Your answer must consist only of the lines from the start of the entries through the line that holds "Given: Click empty area of Solutions column", copied exactly, with no pictures.

#####

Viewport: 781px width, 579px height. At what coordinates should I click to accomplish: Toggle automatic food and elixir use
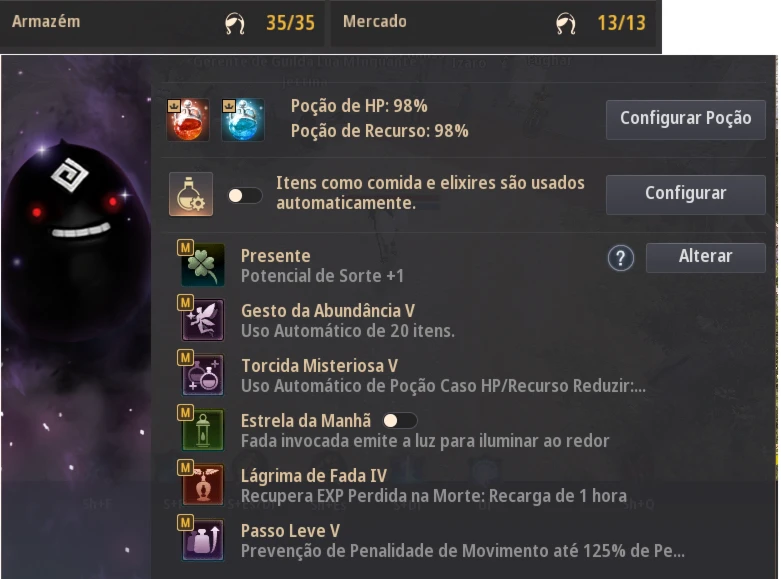coord(245,195)
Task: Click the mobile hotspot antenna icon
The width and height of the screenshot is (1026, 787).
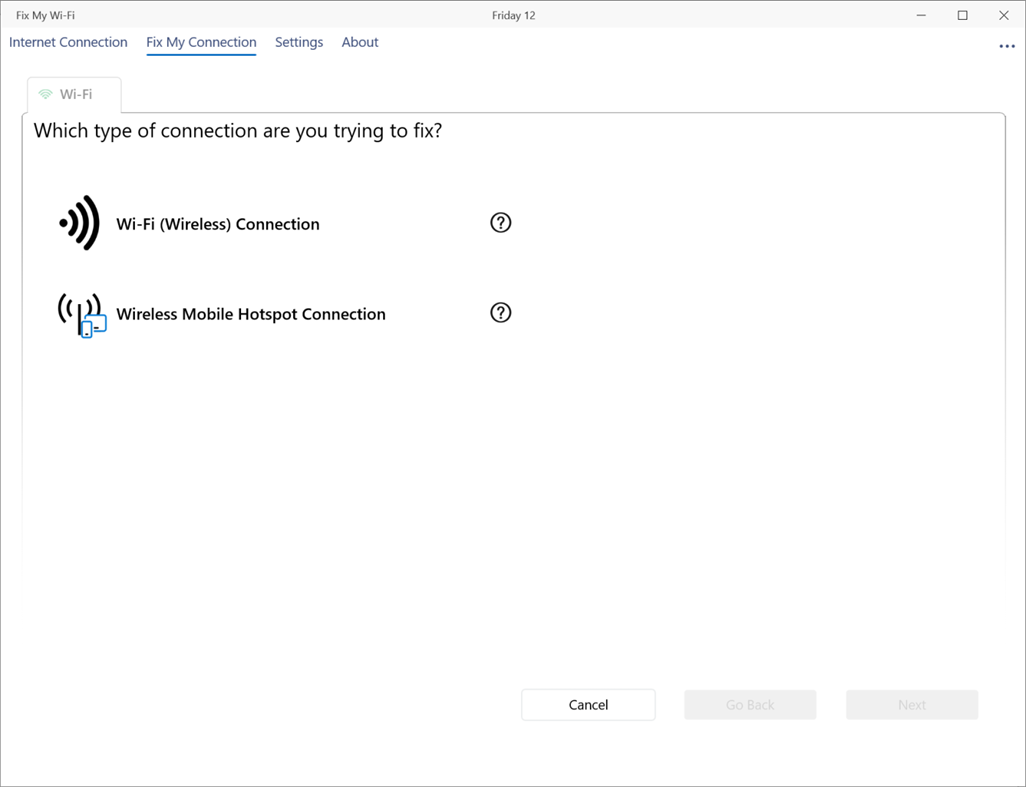Action: tap(81, 314)
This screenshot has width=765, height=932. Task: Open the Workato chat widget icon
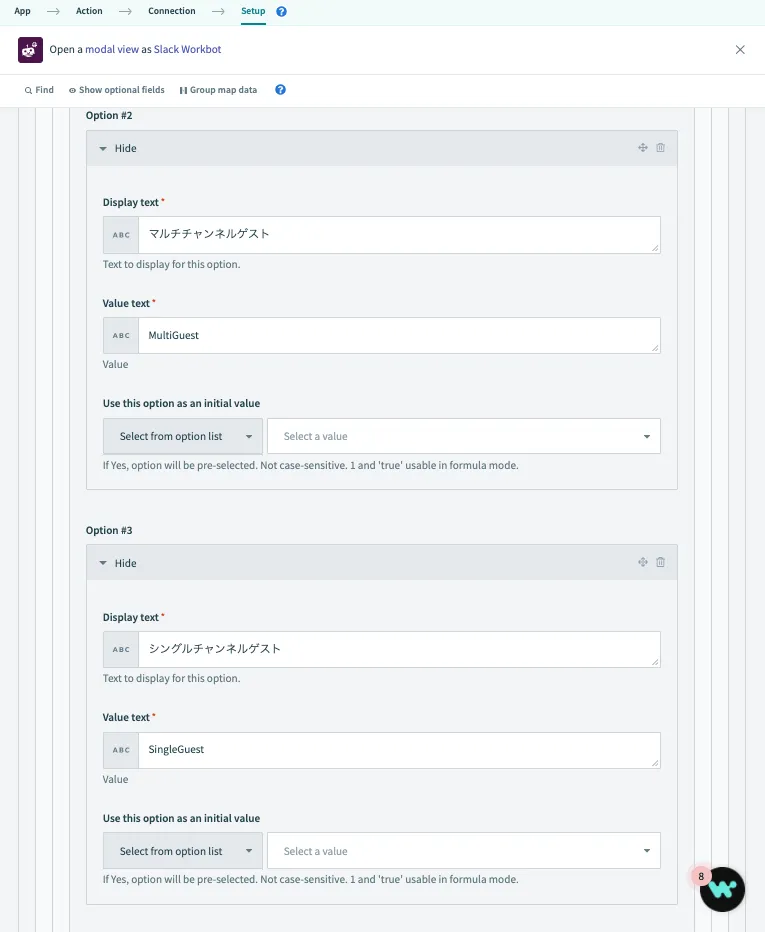click(722, 888)
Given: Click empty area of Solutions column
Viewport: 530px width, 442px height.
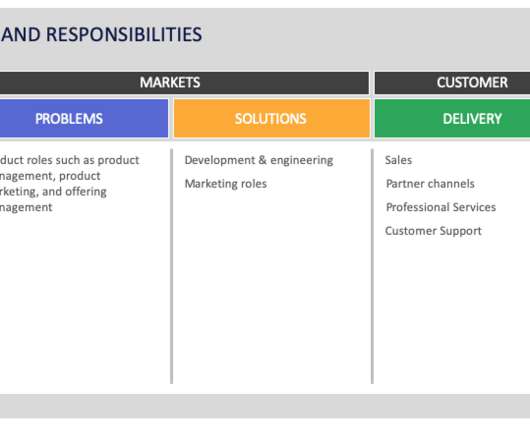Looking at the screenshot, I should pyautogui.click(x=272, y=287).
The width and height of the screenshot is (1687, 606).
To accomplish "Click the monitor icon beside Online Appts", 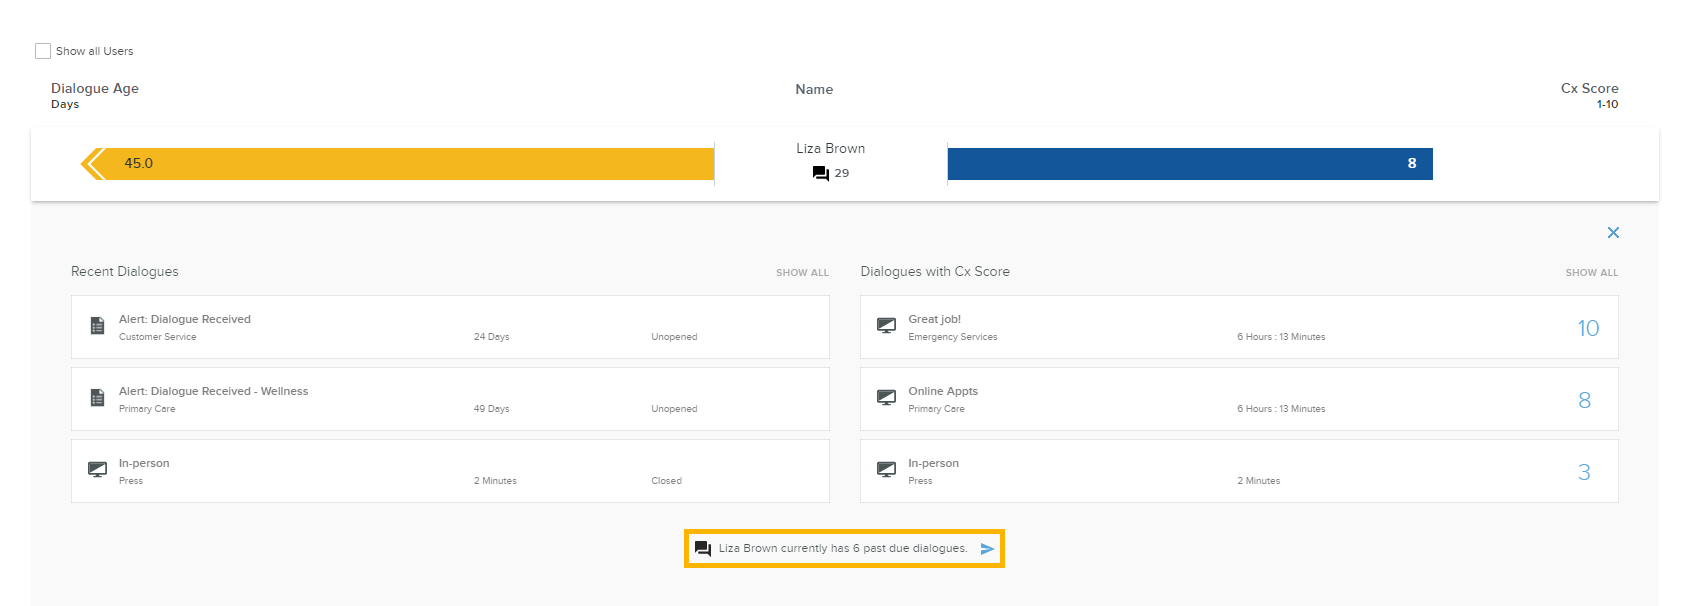I will pyautogui.click(x=886, y=398).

#####

- **OUTPUT BELOW**
Viewport: 781px width, 579px height. At what coordinates should I click to accomplish: Toggle automatic food and elixir use
coord(245,195)
Task: Click the mobile hotspot antenna icon
The width and height of the screenshot is (1026, 787).
Action: tap(81, 314)
This screenshot has width=765, height=932. Task: Open the Workato chat widget icon
click(722, 888)
Given: Click empty area of Solutions column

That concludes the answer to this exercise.